▶ _Tasks and exercises_
• a. Please transcribe the stretch of the article on 'Joram' from "Manoj Bajpayee in" through "Screen Competition section.".
• b. According to the article on 'Joram', in which section of the International Film Festival Rotterdam is the film competing?

▶ _Document passage_
▬▬▬▬▬▬
Devashish Makhija's 'Joram' starring Manoj Bajpayee: Third collaboration for award-winning duo : The Tribune India

Devashish Makhija's 'Joram' starring Manoj Bajpayee: Third collaboration for award-winning duo

Devashish Makhija, director of ‘Bhonsle’ that won Manoj Bajpayee the National Award, on working with the actor and taking his film, ‘Joram’, to the Rotterdam Film Festival

Devashish Makhija's 'Joram' starring Manoj Bajpayee: Third collaboration for award-winning duo

Manoj Bajpayee in a still from 'Joram'.



Nonika Singh

An outstanding political thriller in the tradition of the 1970s Italian and French crime films, investigating government corruption and the ordinariness of evil in modern capitalist society — not our words, nor of the film’s acclaimed writer-director Devashish Makhija. This is what the festival director of the 52nd International Film Festival Rotterdam (IFFR) 2023, to be held from January 25 to February 5, had to say about ‘Joram’. The Hindi language film is competing in the Big Screen Competition section.
▬▬▬▬▬▬
▶ _Available data_
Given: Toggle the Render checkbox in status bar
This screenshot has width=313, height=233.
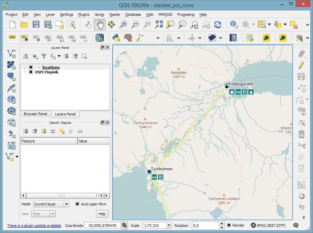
▬▬▬▬▬▬
▶ _Results by task_
• a.
Manoj Bajpayee in a still from 'Joram'.



Nonika Singh

An outstanding political thriller in the tradition of the 1970s Italian and French crime films, investigating government corruption and the ordinariness of evil in modern capitalist society — not our words, nor of the film’s acclaimed writer-director Devashish Makhija. This is what the festival director of the 52nd International Film Festival Rotterdam (IFFR) 2023, to be held from January 25 to February 5, had to say about ‘Joram’. The Hindi language film is competing in the Big Screen Competition section.

• b. The Big Screen Competition section.